La responsabilità di tanto disinteresse non va solo ai vari governi dei decenni passati: per lungo tempo tutta l’Italia ha rimosso il ricordo di El-Alamein, per opposte ragioni. La cultura militarista, “di destra”, non ha mai amato quel ricordo, perché rievoca una disfatta. La cultura pacifista, “di sinistra”, tanto meno; perché la campagna d’Africa fu una guerra di aggressione, voluta dal fascismo. Eppure a El-Alamein dovrebbero andare tutti: per capire, per non dimenticare una pagina di storia, per evitare che tragedie simili si ripetano.
A El-Alamein il tenente Birsa mi ha regalato una poesia in napoletano, che inizia così: “Partette ‘nu surdate ‘na matina…”. L’autore è tale Aldo De Gioia, orfano del “surdate” citato nel testo, morto in Africa. Ogni tanto rileggo quei versi, fino all’ultimo: “Guagliune ca teniveno vint’anne, site guagliune pe’ l’eternità”. Malinconie di un passato remoto? No. Molti di quei “guagliune” sono ancora abbandonati nei pressi di El-Qattara, dove da sessantacinque anni nessuno va più per paura di mine che non sanno che la guerra è finita.
Da leggere e da vedere
Da sempre la letteratura su El-Alamein è quasi tutta in inglese.
Il libro più completo sull’argomento è tuttora “Al-Alamein revisited” di Jill Edwards, edito dall’American University del Cairo, reperibile in Egitto, che raccoglie gli atti di un convegno storico del ‘98. Negli ultimi anni, però, dopo una visita del presidente Carlo Azeglio Ciampi sui luoghi della battaglia, i fatti del 1942 sono stati riscoperti anche dal cinema italiano. A fare da apripista è stato nel 2002 Enzo Monteleone, col film “El-Alamein, la linea del fuoco”. Nei mesi scorsi è uscito un altro film, “Le rose del deserto” di Mario Monicelli, con Michele Placido.
Visita a El-Alamein
Dal Cairo si raggiunge Alessandria (il mezzo migliore è il treno) poi in auto si segue l’autostrada per Marsa Matrouh; si può anche prendere un bus (partenza dal quartiere Sidi Gaber) o un treno (dalla Masr Station).

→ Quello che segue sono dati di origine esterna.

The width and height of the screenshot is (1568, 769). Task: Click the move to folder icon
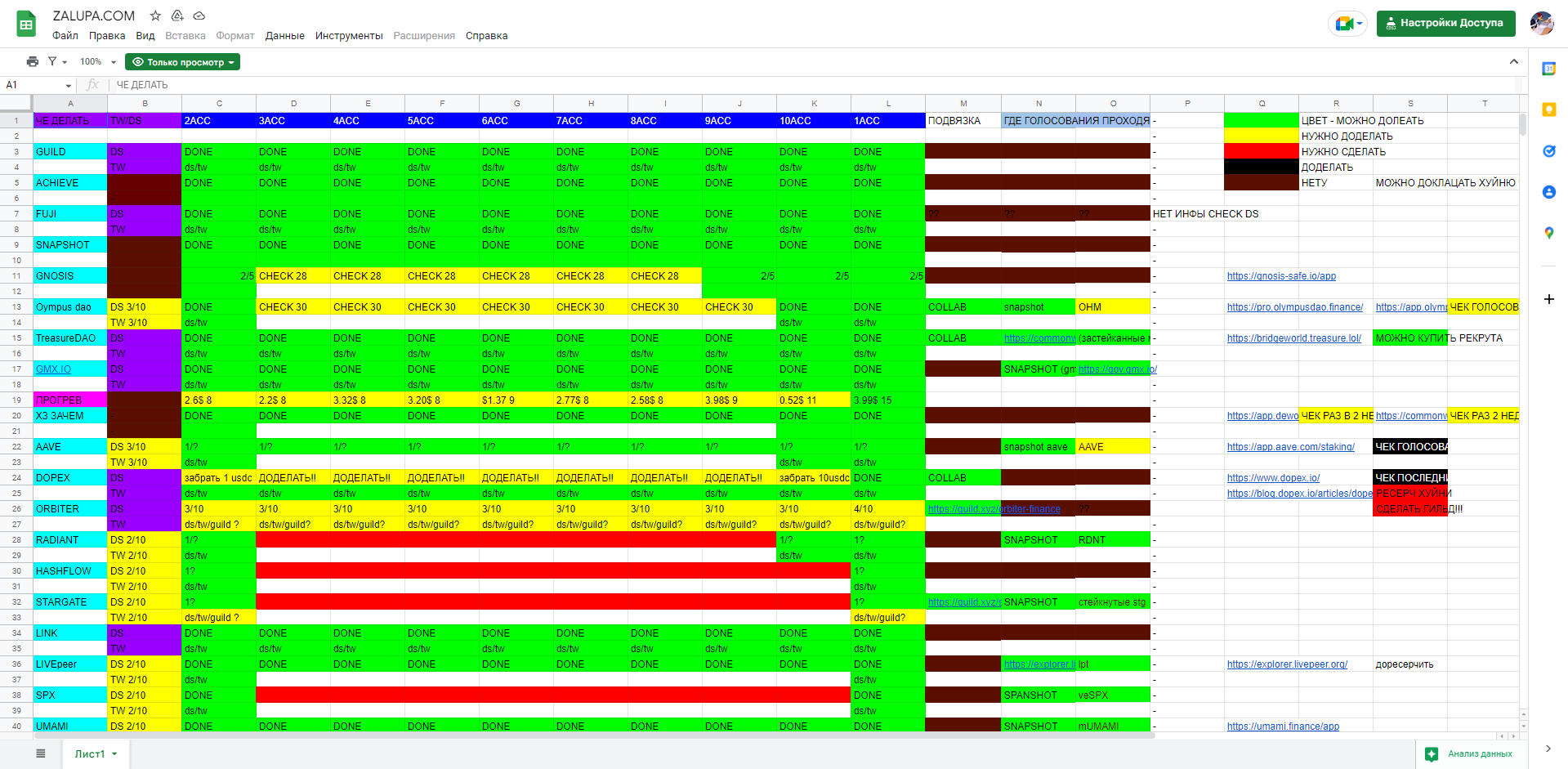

Per dormire in zona si incontrano due hotel. Circa quindici chilometri prima di El-Alamein c’è l’Atic Hotel (Matrouh Road, km 90; telefono. 0020-3-4106183; un tre stelle, il cui costo in camera doppia oscilla fra gli 80-90 Dollari) e circa trenta chilometri dopo si giunge all’Al-Alamein Hotel (El Dabaa Centre, Sidi Abdel Rahman; un quattro stelle da 80-105 Dollari. Telefono 0020-3-4921228.
Per mangiare, proprio di fronte al sacrario italiano, c’è un bar-ristorante molto semplice. Veri ristoranti si trovano solo a quindici-trenta chilometri di distanza, presso gli hotel. Merita senza dubbio una visita il Museo militare, aperto dalle 9 alle 17 (entrata a pagamento). I quattro cimiteri di guerra sono aperti nelle ore diurne: l’inglese e il greco si trovano in paese, il tedesco tredici chilometri più avanti (deviazione a destra), l’italiano dopo altri cinque chilometri.
Per avere informazioni ci si può rivolgere all’Ufficio del Turismo Egiziano, via Barberini 47, Roma (www.egypt.travel).